A role for some government oversight and possibly administration would be ok. As far as crooks like Huffman are concerned this was a private investment advisor, not government, but we can't 100% prevent crime. What he did was awful and wrecked the lives of numerous people including some friends of mine. This isn't a perfect answer but all you can do is be as vigilant as possible to monitor who you are doing business with and jail the criminals when they are caught. If we had more prosecutions of high level crooks like the ones that helped cause some of our current situation it would at least be some deterrent.

No system of any sort will solve everyone's problems and protect us from the knocks that come with life. And I don't subscribe to the notion of let everyone fend for themselves. But I believe the balance has tilted too far toward the nanny state and we need active and engaged citizens soberly running own lives and helping our communities more and less dictated from DC.

Anonymous said...

Precisely!! I couldn’t have said it better myself. No system will solve everyone’s problems. And…if the proposed cure is really no better than the one being given, why change simply for the sake of? Yes, certainly there are potential benefits to an individualized privatized account. But with potential benefit comes greater risk. There is never any guarantee on any investment. But people have to understand the money markets to understand how to manage their investment portfolio. That knowledge took me a while to acquire and then put in to practice, prior to that I allowed the account manager to invest the funds in typical portfolio investments. The yield was something in the 3% annual range. And let’s face facts, you can teach a lot of things, but intellectual capacity isn’t one of them. Either you have it or you don’t. I’m certainly not an intellectual powerhouse, but I don’t sit around and drool on a regular basis nor do I drag my knuckles when I walk upright. What I mean by that is, not everyone has the ability or the capacity to manage investments as would be necessary should the system change. And that doesn’t even address healthcare.
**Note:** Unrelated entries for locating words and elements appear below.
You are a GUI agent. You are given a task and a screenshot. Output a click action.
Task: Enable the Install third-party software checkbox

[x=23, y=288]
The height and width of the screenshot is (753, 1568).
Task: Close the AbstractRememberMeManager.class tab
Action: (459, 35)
For me, The major concern is not a return on the investment, because I don’t think system was designed nor intended to be a lucrative investment strategy. It was exactly as the title of the program is called; Social Security. To provide for people in a time of advanced age when they could no longer or were able to work. When that program started, there was no such thing really as ‘retirement’, not as we know it today. You worked, you aged, and then you died. Life is what happened in between.